L'artista newyorkese classe 1996 è infatti accusato di svariati reati, per lo più gravissimi, come un tentato omicidio, l'affiliazione ad una gang criminale, che avrebbe ripetutamente finanziato in cambio di 'protezione e credibilità', ma anche spaccio di droghe pesanti, estorsione e detenzione illegale di armi.

Negli ultimi giorni la sua collaborazione con le autorità si è concretizzata in aula, durante il processo alla 'Nine Trey', la gang a cui ha ammesso di essere stato affiliato. Il rapper ha infatti fornito ai giudici svariate informazioni, arrivando addirittura ad accusare alcuni colleghi di far parte di altre gang.

Il programma di protezione testimoni sembra un scelta obbligata ma difficilmente praticabile

Con il passare dei mesi in molti hanno iniziato ad interrogarsi su quale potrebbe essere il futuro dell'artista se, come sostengono in molti, incluso lui stesso, dovesse ottenere la libertà nel giro di pochi mesi. Appare sempre più probabile infatti la possibilità di un ingresso nel programma di protezione testimoni, per lui e la sua famiglia, dato che difficilmente la gang a cui era affiliato – così come e le altre che ha citato – potrebbe perdonarlo per la decisione di aver voluto collaborare con la giustizia.

Allo stesso tempo però risulta difficile capire in che modo un artista di fama mondiale, il cui volto – caratterizzato per di più da numerosi tatuaggi che lo rendono ben identificabile – è probabilmente ancor più noto delle sue canzoni da centinaia di milioni di views su YouTube, possa non essere riconosciuto in una qualsiasi località americana, per quanto remota possa essere.

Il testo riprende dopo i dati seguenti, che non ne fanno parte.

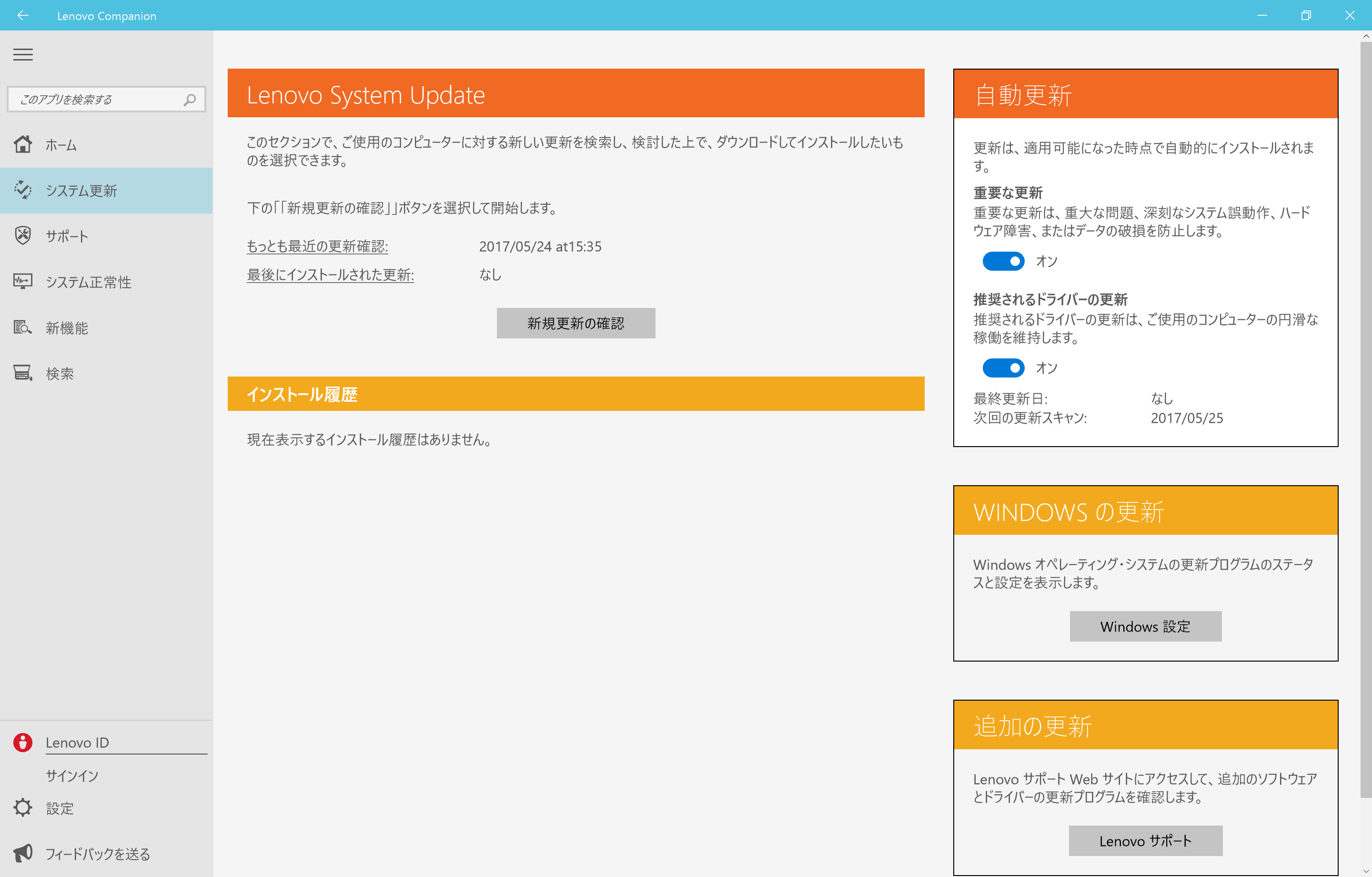Screen dimensions: 1372x877
Task: Select the ホーム house icon
Action: point(23,145)
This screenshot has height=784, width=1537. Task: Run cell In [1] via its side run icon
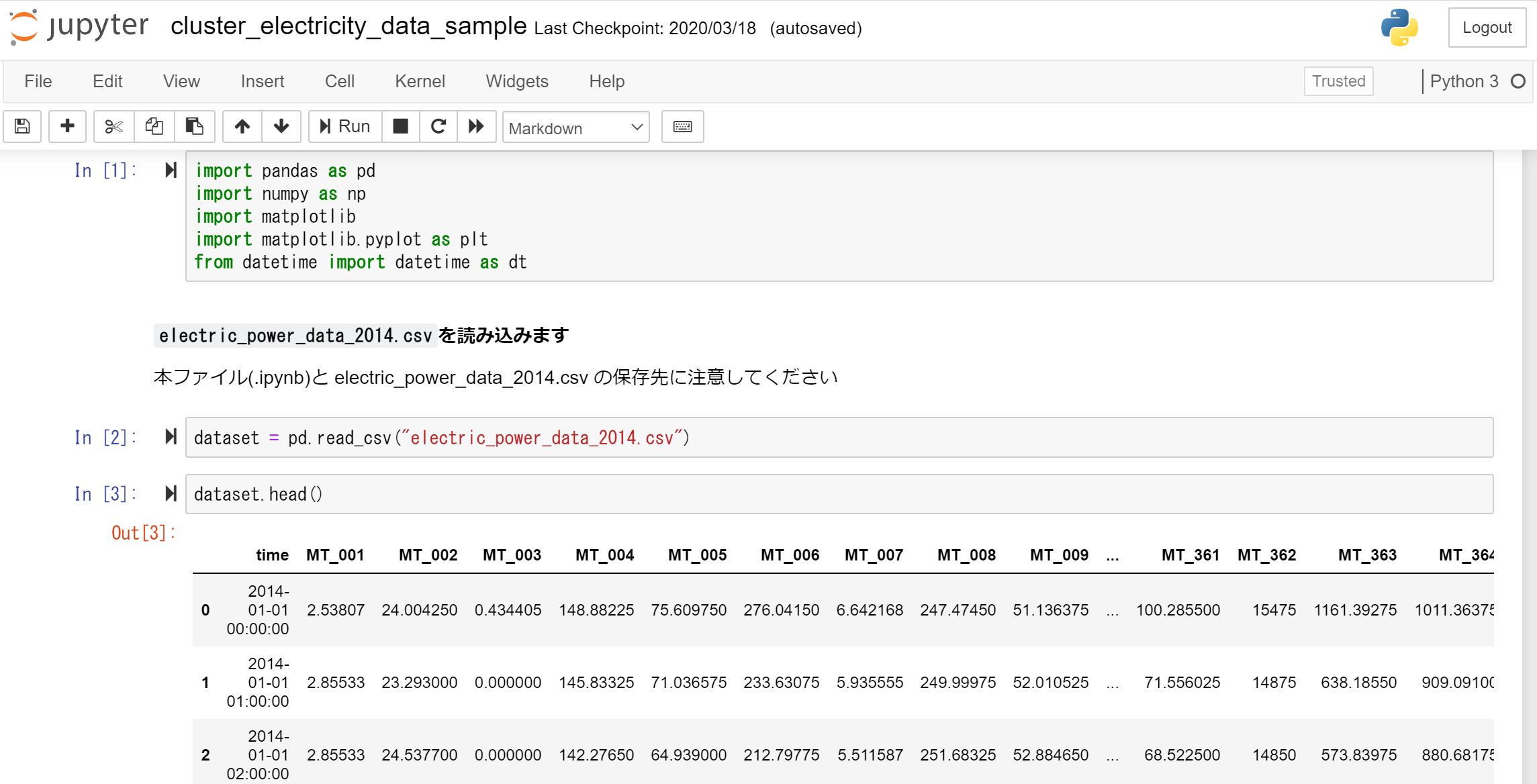coord(171,170)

Secondo Jay Kramer, ex agente e funzionario FBI raggiunto dal Times, tutto ciò sembra invece concretamente plausibile e realizzabile.

Jay Kramer: 'Se cambia taglio di capelli e modo di vestire si può fare'

"Anche se ormai il mondo è del tutto interconnesso – ha spiegato l'ex agente FBI – anche se in questo Paese i Social network la fanno da padrone e la gente ha un'enorme fame di notizie, posso assicurare che esistono località dove, se questo ragazzo si taglia i capelli e inizia a vestirsi con capi di abbigliamento normali, nessuno verrebbe a sapere chi è realmente".

Non è chiaro al momento se il programma di protezione testimoni finanzierà anche la rimozione dei numerosi tatuaggi dell'artista, secondo alcune fonti sì, secondo altre sembra improbabile, ciò che c'è di certo è che la rimozione di segni così distintivi appare come un elemento imprescindibile per la riuscita effettiva del protocollo.